On Tue, Oct 22, 2019 at 3:54 PM Steve Jorgensen <stevej@stevej.name> wrote:
See https://en.wikibooks.org/wiki/Ruby_Programming/Syntax/Literals#The_%_Notatio... for what Ruby offers.
For me, the arrays are the most useful aspect.
%w{one two three} => ["one", "two", "three"]
I did a search, and I don't see that this has been suggested before, but I might have missed something. I'm guessing I'm not the first person to ask whether this seems like a desirable feature to add to Python.

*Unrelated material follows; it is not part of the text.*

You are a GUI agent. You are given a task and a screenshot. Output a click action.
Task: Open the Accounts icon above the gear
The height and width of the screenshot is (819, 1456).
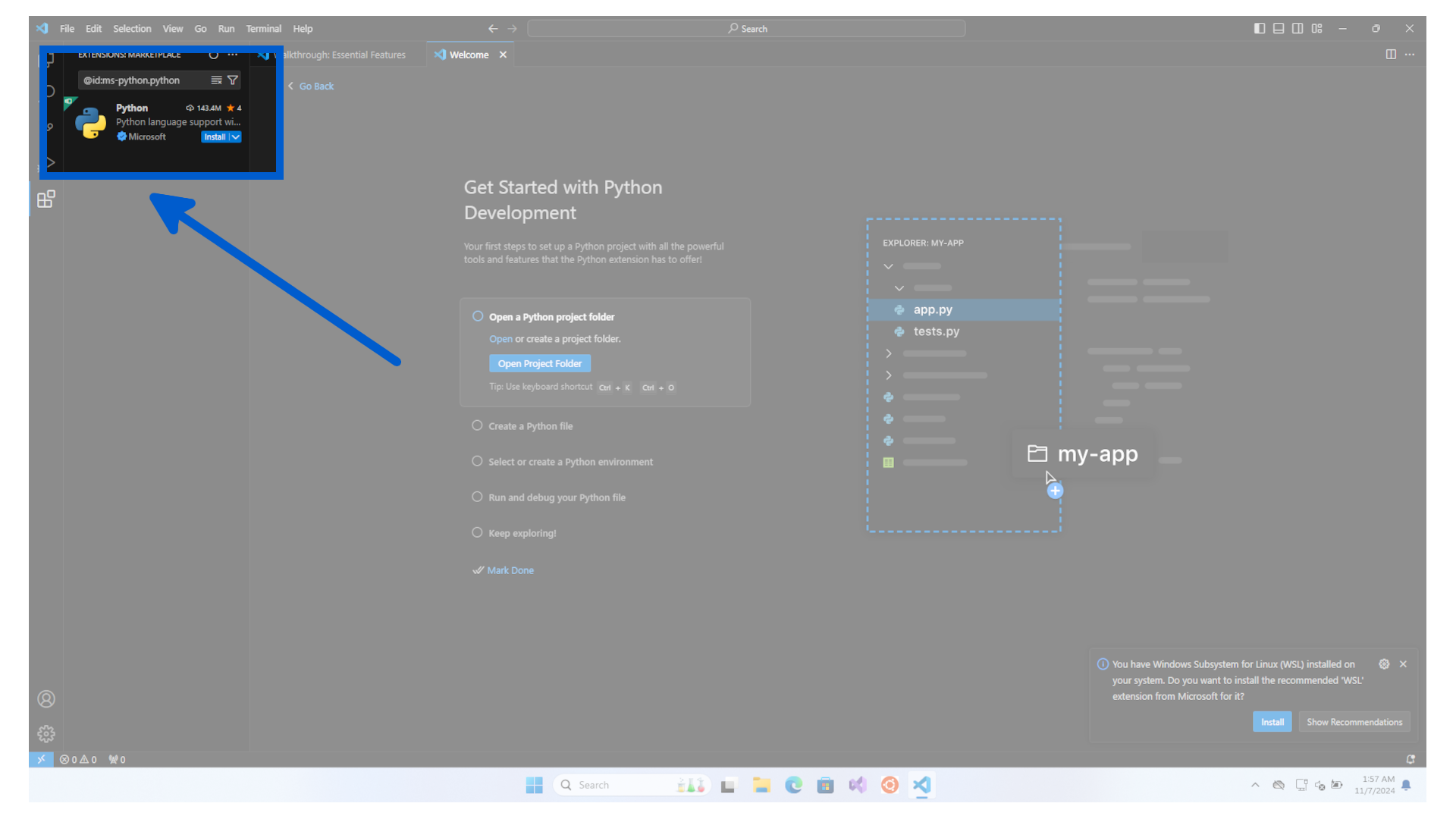[x=46, y=698]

I am not seeing the advantage of this. Can you provide some specific examples that you think would benefit from this syntax? For the example you gave, besides saving a few characters I don't see the advantage over the existing way we have to do that: 'one two three'.split() Python usually uses [ ] for list creation or indexing. Co-opting it for a substantially different purpose of string processing like this doesn't strike me as a good idea, especially since we have two string identifiers already, ' and ". Python does have something similar in function although different in syntax, its string prefixes. For example f-strings, r-strings, byte literals, etc. There have been proposals for supporting custom string prefixes, but none have gone anywhere. Other hard-coded string prefixes could, in principle, be done, but a strong case would need to be made for them. If we went with string prefixes, the only one I could see maybe having any traction would be a regex one, but I personally wouldn't see that as being common enough to warrant it. Converting strings to names is something I think should be discouraged rather than encouraged (we have dictionaries to handle arbitrary names), shell commands are complicated enough that I would think having a dedicated function is necessary and I think it would be an abuse of string literals, and the others duplicate features python already has as far as I can tell. So I would be -100 on using [ ] for strings in any way, +0 on a regex string prefix, and -1 on all the other corresponding string prefixes.